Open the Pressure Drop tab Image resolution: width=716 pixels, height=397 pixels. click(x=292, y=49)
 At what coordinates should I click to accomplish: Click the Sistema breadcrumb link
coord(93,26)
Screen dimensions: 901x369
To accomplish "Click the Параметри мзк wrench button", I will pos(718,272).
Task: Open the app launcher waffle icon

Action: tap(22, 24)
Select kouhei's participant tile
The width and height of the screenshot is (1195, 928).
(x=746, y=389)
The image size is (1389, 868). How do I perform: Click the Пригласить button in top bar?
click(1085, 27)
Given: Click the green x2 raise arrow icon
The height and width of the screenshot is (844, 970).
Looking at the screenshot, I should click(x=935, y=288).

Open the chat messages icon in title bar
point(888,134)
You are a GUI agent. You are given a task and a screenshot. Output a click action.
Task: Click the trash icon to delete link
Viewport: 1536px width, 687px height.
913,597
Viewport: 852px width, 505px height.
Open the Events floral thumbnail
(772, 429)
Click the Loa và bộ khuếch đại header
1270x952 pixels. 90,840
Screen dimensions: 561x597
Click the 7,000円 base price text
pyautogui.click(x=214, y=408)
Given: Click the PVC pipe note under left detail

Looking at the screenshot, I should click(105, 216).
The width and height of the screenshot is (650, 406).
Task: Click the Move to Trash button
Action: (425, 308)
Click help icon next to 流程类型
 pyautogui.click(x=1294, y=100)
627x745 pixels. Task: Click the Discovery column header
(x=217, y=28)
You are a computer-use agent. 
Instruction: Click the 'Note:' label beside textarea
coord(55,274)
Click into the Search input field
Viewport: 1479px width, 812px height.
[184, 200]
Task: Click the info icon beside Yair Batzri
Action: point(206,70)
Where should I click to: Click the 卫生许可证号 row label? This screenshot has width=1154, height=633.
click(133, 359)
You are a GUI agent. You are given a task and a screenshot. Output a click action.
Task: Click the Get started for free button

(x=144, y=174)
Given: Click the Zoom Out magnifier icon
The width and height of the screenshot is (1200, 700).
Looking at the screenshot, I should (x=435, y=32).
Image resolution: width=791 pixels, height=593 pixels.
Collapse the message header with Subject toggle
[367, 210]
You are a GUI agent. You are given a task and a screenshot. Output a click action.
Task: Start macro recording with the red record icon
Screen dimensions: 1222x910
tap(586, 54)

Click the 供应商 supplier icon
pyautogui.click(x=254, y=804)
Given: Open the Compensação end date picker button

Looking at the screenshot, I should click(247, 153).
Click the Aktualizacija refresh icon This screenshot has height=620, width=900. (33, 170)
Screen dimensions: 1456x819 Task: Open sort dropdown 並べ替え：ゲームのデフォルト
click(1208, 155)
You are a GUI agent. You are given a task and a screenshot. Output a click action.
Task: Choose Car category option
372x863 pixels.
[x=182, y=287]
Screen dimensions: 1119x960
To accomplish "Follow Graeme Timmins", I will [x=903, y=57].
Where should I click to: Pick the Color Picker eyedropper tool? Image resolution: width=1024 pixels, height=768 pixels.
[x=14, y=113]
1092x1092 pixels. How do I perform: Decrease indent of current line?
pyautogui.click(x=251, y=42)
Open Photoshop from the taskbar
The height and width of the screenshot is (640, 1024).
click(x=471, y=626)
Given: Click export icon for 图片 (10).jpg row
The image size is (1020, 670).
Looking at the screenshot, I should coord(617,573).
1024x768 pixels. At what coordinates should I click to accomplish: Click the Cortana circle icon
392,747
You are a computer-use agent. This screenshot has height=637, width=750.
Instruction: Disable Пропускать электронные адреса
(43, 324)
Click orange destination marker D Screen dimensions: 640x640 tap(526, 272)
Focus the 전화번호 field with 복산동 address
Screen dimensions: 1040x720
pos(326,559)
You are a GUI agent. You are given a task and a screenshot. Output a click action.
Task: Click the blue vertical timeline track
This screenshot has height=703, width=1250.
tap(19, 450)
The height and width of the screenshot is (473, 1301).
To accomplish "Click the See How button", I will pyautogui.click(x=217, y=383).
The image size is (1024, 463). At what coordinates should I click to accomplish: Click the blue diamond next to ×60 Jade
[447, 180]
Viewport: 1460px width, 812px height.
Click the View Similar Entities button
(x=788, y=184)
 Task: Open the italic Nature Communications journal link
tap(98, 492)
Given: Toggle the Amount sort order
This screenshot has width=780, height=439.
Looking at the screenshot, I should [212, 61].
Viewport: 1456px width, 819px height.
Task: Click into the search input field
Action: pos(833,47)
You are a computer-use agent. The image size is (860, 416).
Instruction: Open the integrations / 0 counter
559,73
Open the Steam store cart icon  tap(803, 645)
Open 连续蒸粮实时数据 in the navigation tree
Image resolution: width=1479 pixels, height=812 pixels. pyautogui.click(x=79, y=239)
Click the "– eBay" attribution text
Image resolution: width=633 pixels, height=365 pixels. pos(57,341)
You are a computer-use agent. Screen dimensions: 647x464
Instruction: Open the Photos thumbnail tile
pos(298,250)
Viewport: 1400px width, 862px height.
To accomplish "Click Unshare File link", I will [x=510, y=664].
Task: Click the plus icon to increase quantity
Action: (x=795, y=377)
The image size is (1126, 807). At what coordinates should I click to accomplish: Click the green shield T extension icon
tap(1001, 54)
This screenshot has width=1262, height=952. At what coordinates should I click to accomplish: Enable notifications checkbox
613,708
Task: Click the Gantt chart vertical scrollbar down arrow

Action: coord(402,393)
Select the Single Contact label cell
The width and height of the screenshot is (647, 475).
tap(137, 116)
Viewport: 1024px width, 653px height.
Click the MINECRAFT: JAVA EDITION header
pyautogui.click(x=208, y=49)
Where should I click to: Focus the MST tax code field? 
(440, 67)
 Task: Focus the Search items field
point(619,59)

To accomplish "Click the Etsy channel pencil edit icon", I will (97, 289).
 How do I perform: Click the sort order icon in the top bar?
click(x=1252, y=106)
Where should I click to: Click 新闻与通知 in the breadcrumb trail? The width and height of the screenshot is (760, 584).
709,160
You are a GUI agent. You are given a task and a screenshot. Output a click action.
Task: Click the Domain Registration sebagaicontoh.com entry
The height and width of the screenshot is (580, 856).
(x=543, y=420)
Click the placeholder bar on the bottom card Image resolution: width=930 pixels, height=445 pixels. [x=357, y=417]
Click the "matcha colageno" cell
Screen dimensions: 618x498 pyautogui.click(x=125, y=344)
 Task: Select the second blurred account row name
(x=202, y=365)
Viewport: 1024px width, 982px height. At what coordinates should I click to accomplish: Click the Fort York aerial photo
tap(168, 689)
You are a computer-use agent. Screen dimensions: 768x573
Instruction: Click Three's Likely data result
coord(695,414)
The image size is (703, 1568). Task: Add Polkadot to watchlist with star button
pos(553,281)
######
Pull out every line in the data above that has the word "computer".

You are a computer-use agent. 
You are a computer-use agent. This screenshot has height=637, width=750.
You are a computer-use agent. The image size is (860, 416).
You are a computer-use agent. Screen dimensions: 647x464
You are a computer-use agent. Screen dimensions: 768x573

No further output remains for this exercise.